Раскидали, рассекли, раскроили русский народ: в Казахстан — доля, в Грузию — доля, в Киргизию — доля, в Азербайджан — доля, в Молдавию — доля, в Прибалтику — доля, доля — наследственно обжитые русские веси. Ну разве это не сионизм? Разве это не грабительство русских? К тому же — злой нерв для конфликта.
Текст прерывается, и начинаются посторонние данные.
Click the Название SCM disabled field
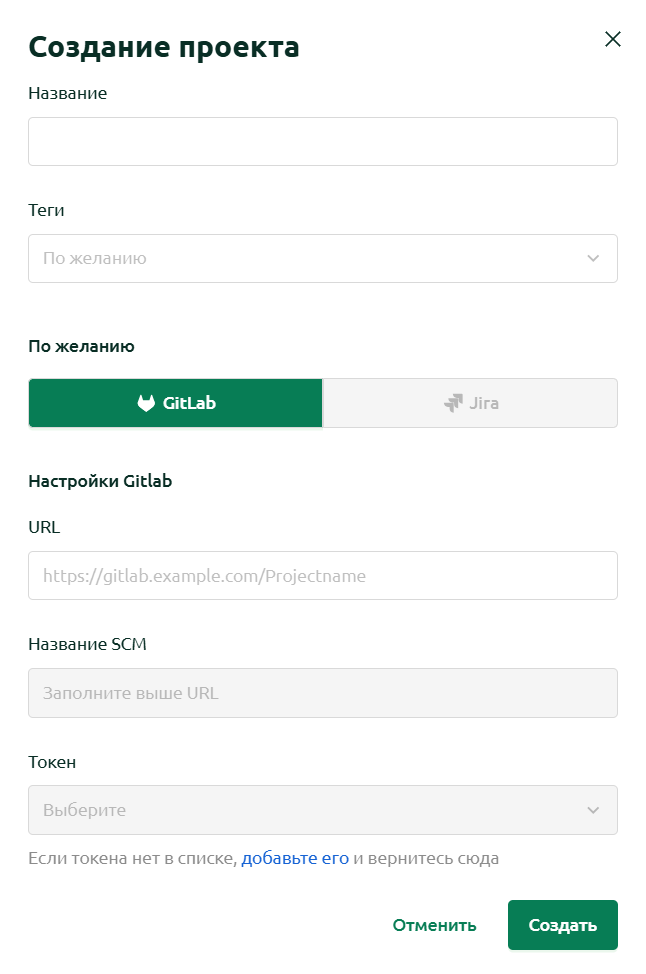646x974 pixels. [x=323, y=693]

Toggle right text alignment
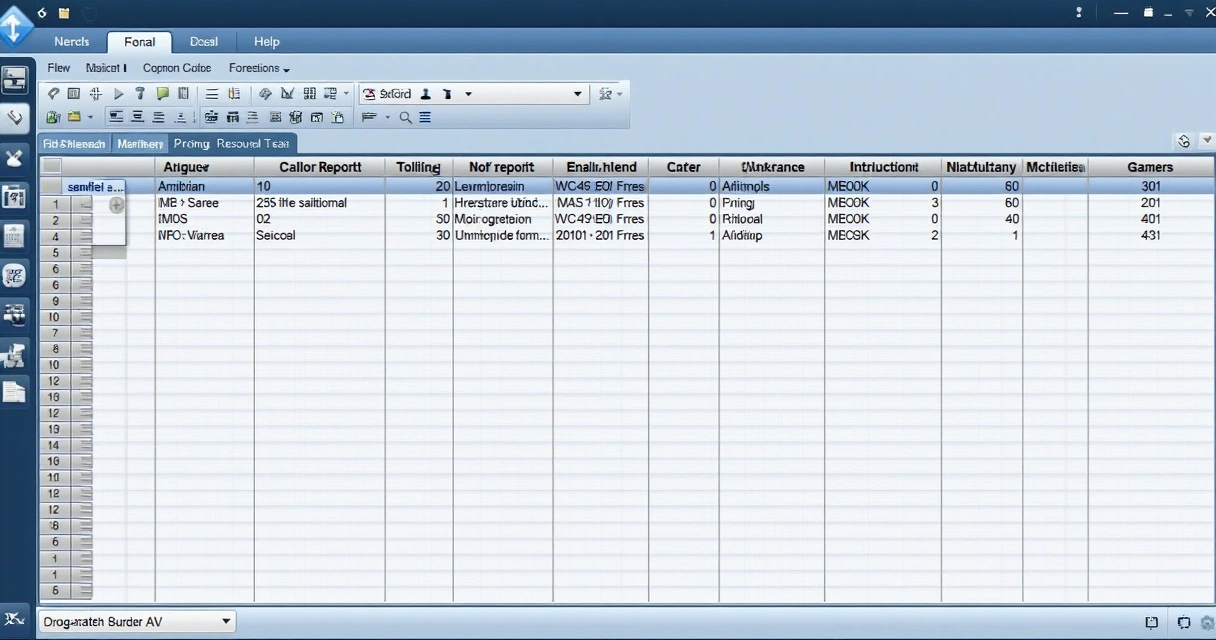[158, 117]
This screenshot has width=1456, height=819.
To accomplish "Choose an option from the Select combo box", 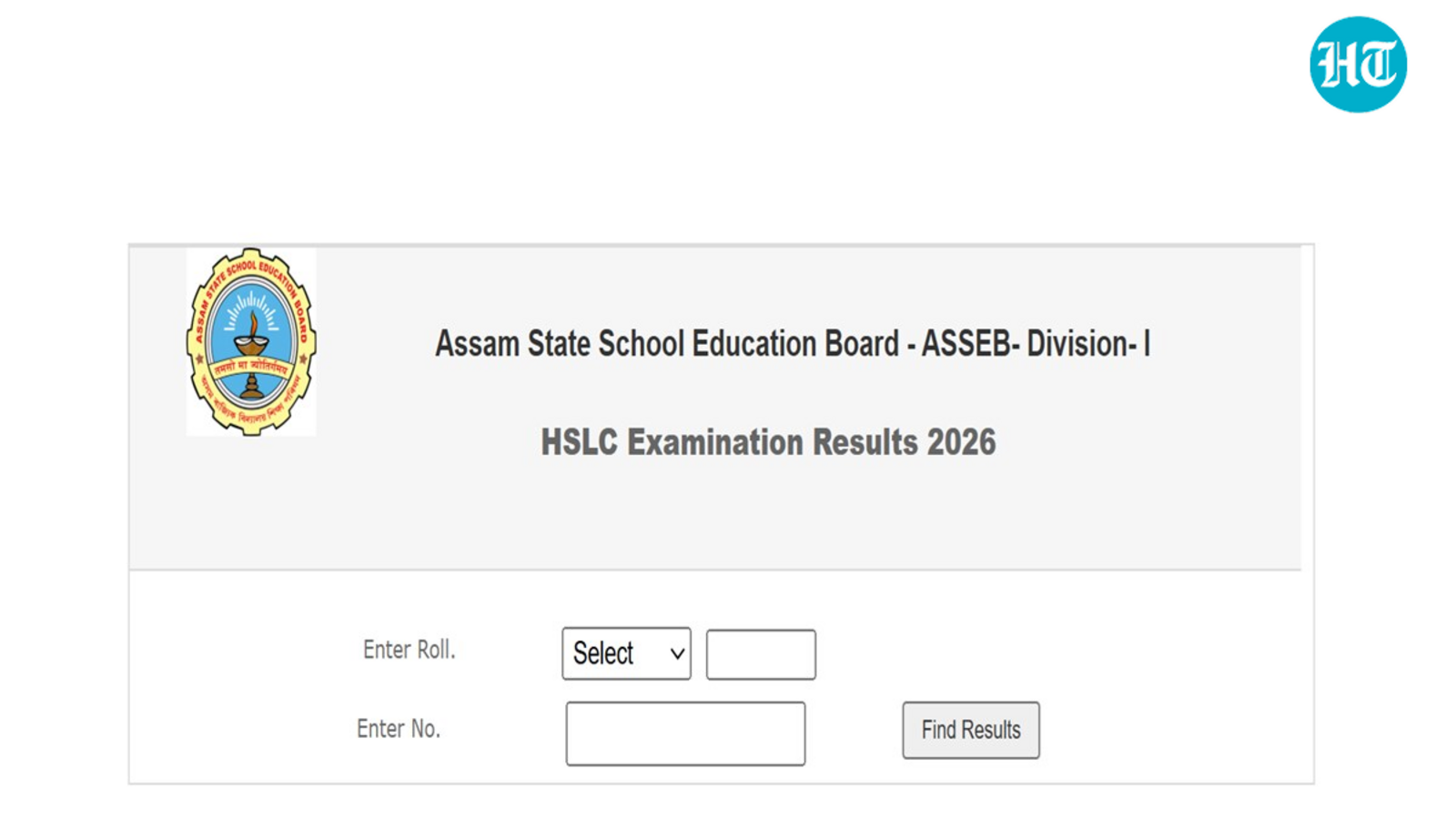I will [x=626, y=653].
Внутри России русских безжалостно стараются отодвинуть, укоротить их желание стать русскими, вершить русские задачи. Ищешь выхода из русской беды, а попадаешь в кабинет к свежему «мирному» Бронштейну или Свердлову. Гражданская война, натравливание русского на русского, славянина на славянина, продолжается с неслыханным рвением, иезуитским умением, бандитской оголтелостью.

А вот что публикует «Тюмень литературная» в номерах 2, 4, 5 за 1991 год:



«В Израиле несколько лет назад вышла книга на русском языке «Возвращение». Автор ее Герман Брановер пишет: «...мои братья-хасиды уничтожали православных гоев». Автор называет имена этих «братьев-хасидов»: Урицкий, Каменев, Зиновьев, Каганович, Мехлис, Ягода, Берия и другие. Далее он заявляет: «Славные сыны Израиля, Троцкий, Свердлов, Роза Люксембург, Мартов, Володарский, Литвинов, вошли в историю Израиля. Может быть, кто-нибудь из моих братьев спросит, что они сделали для Израиля? Я отвечу прямо: они непосредственно или посредственно старались уничтожить наибольших врагов — православных гоев. Вот в чем заключалась их работа. Этим они заслужили вечную славу!»

На стр. 130 автор этой книги говорит: «Великий сын израильского народа Карл Маркс написал теорию коммунизма, которая применима только на гоях. Это не для Израиля... Это теория для успешного уничтожения гоев-христиан».

На стр. 119: «Каждый израильтянин, способствующий уничтожению гоев-христиан... совершает благо для Израиля».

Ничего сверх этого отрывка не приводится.